EDIT: Allow me to say it like this. You're proposing an armed force 10 million stronger then mine. And I have more then twelve times the defence budget you do. The larger your forces get, the more they cost to run per number.
Gens Romae
06-12-2007, 03:31
Alright, in light of the comments here, I've decided to go ahead and scale it back to a third of the originally proposed size. How's it look now? More importantly, does it look kickass? Should I be able to actually whip people's asses?
Dostanuot Loj
06-12-2007, 03:53
Wipping ass will depend how well you RP them.
A third will do it, but it won't be the most top notch on NS. Quite well off for an aggressive nation of your size none the less.
Epsilon Halo
06-12-2007, 04:18
Alright, in light of the comments here, I've decided to go ahead and scale it back to a third of the originally proposed size. How's it look now? More importantly, does it look kickass? Should I be able to actually whip people's asses?

Maybe not. My total's about 1,500,000, about which 40% are reserve, and of that 900,000 active, 600,000 are active but not on the front line.

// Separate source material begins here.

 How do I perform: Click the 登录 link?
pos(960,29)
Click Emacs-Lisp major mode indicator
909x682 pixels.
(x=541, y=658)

My total pop.'s about 36,000,000, so at any given peacetime moment, I have 300,000 people shooting, about 0.8% of the population, because of draft. with 20 mil over 1 bil, you have 5%, the maximum practical size of a military. I think 10 million works better, since you have about 25 times more people than me and only 2 times my budget.
Gens Romae
06-12-2007, 04:25
Maybe not. My total's about 1,500,000, about which 40% are reserve, and of that 900,000 active, 600,000 are active but not on the front line. My total pop.'s about 36,000,000, so at any given peacetime moment, I have 300,000 people shooting, about 0.8% of the population, because of draft. with 20 mil over 1 bil, you have 5%, the maximum practical size of a military. I think 10 million works better, since you have about 25 times more people than me and only 2 times my budget.

By my calculations, you should only have an army 720,000 stong, with a total of 72,000 actual fighting people. That said, your defense budget (http://nsdossier.texasregion.net/main.aspx) is only like 62 billion. Mine is over 4 trillion. My budget is over 60 times your own.
Dostanuot Loj
06-12-2007, 04:46
5% is not the maximum practical size of an armed force, it's the maximum size you can get without flushing your economy down the drain completely. As you approach it, your economy is either shifted completely to a war footing, or it starts to suffer horribly. And your economy can't survive on a war footing for very long, maybe a decade if needed. The longer it stays like that the longer it has to be off war to recuperate. You can, if you're desperate (Like Germany 1945 desperate) go above 5%, maybe as high as 10%, but your country is going to look North Korea look like paradise if you manage to win that fight, and you'll only be able to hold those numbers for a shot time (A few months to a year, maximum).